The proxy needs to be built from source. For example, on Ubuntu:
apt-get install build-essential libssl-dev python-dev libffi-dev
wget https://dl.duosecurity.com/duoauthproxy-latest-src.tgz
tar xzf duoauthproxy-latest-src.tgz
cd duoauthproxy-*-src
make
cd duoauthproxy-build
./install
Configuration of the DUO client is fairly straightforward. We just need to update /opt/duoauthproxy/conf/authproxy.cfg
with our DUO API credentials, the IP addresses of the two domain controllers, and the RADIUS secret we want to use. Note that directory services only supports a single RADIUS secret used by all domain controllers, so just enter the same one twice.
[duo_only_client]
; This section has no settings
[radius_server_auto]
client=duo_only_client
port=1812
ikey=<duo_integration_key>
skey=<duo_secret_key>
api_host=<duo_api_host>
radius_ip_1=<dc1_ip_address>
radius_secret_1=<radius_secret>
radius_ip_2=<dc2_ip_address>
radius_secret_2=<radius_secret>
failmode=secure
allow_concat=false
factors=push
Finally we can configure directory services to use the DUO proxy as a second factor. This is simplest in the console, but can also be done via the command line:
cat > settings.json <<EOF
{
"RadiusServers": ["<dc1_ip_address>", "<dc2_ip_address>"],
"RadiusPort": 1812,
"RadiusTimeout": 30,
"RadiusRetries": 4,
"SharedSecret": "<radius_secret>",
"AuthenticationProtocol": "PAP",
"DisplayLabel": "DUO",
"UseSameUsername": true
}
EOF
aws ds enable-radius --directory-id <directory-id> --cli-input-json file:///settings.json
11 Nov 2018
“There are three types of lies: Lies, damned lies, and service status pages”

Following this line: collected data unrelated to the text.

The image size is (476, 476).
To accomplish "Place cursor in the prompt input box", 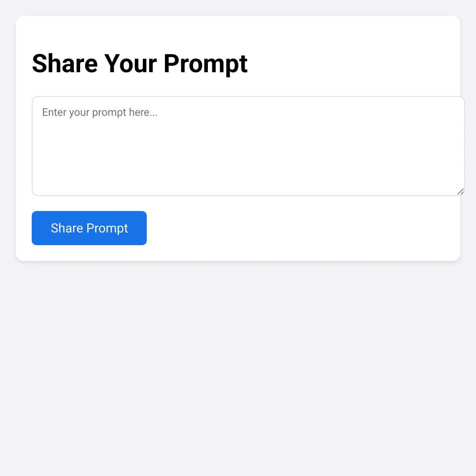I will click(248, 146).
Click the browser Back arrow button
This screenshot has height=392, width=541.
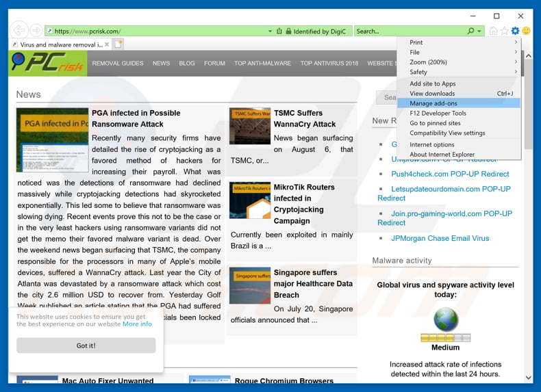[x=19, y=30]
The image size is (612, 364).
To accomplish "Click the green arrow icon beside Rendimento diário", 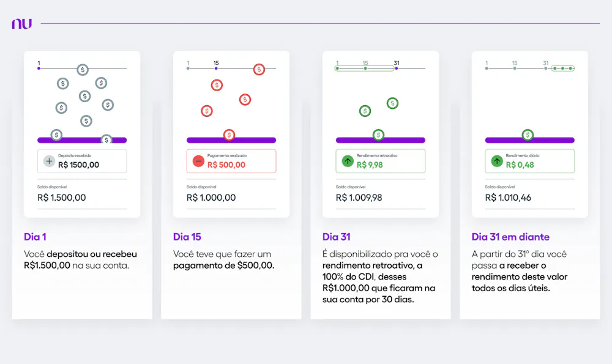I will (x=497, y=162).
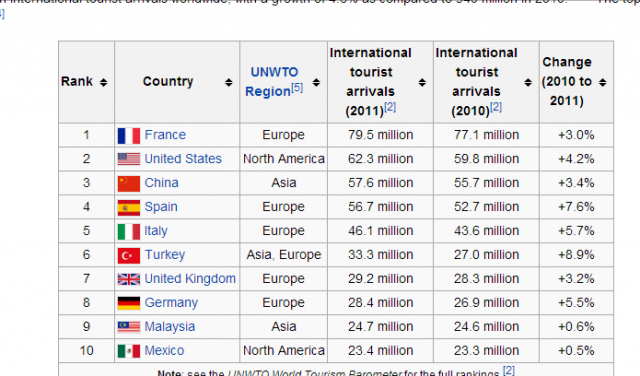Click the France flag icon

point(129,136)
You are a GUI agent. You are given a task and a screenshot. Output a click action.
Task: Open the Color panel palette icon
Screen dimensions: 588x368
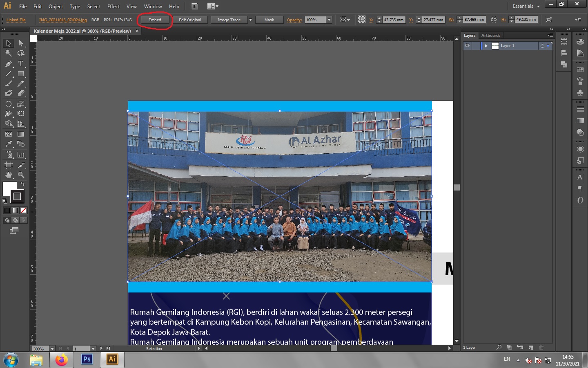[580, 42]
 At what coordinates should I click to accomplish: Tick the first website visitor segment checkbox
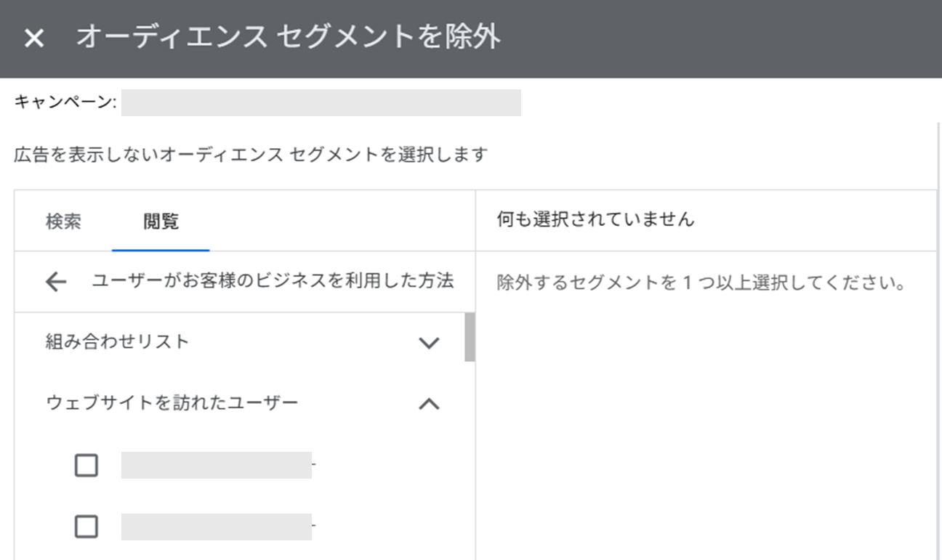pyautogui.click(x=86, y=465)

I had a great time at DevOps Days 2018 in Wellington earlier this week. Wellington really put on the weather (and craft beer), and the organisers ran an excellent conference. I really appreciated the decision to allow opting out of the conference T-Shirt in favour of a donation to charity. As much as I love my swag I really don’t need any more black T-Shirts with tech logos!
Jeff Smith opened the proceedings with Moving from Ops to DevOps: Centro’s Journey to the Promiseland, which had some great practical tips on measuring toil and making sure you’re asking the right questions. François Conil’s talk Monitoring that cares spoke about the end of user based monitoring, and humane, actionable alerts. I also really enjoyed Ryan McCarvill’s fascinating talk Fighting fires with DevOps on the challenges of fitting out fire trucks for Fire & Emergency NZ with a modern cloud based incident response system.
Matt Brown held a really interesting workshop on risk prioritisation from the point of view of a SRE. By calculating the expected ‘cost’ of an outage in downtime minutes per year, we can compare these against our error budget to determine if they fit our risk model.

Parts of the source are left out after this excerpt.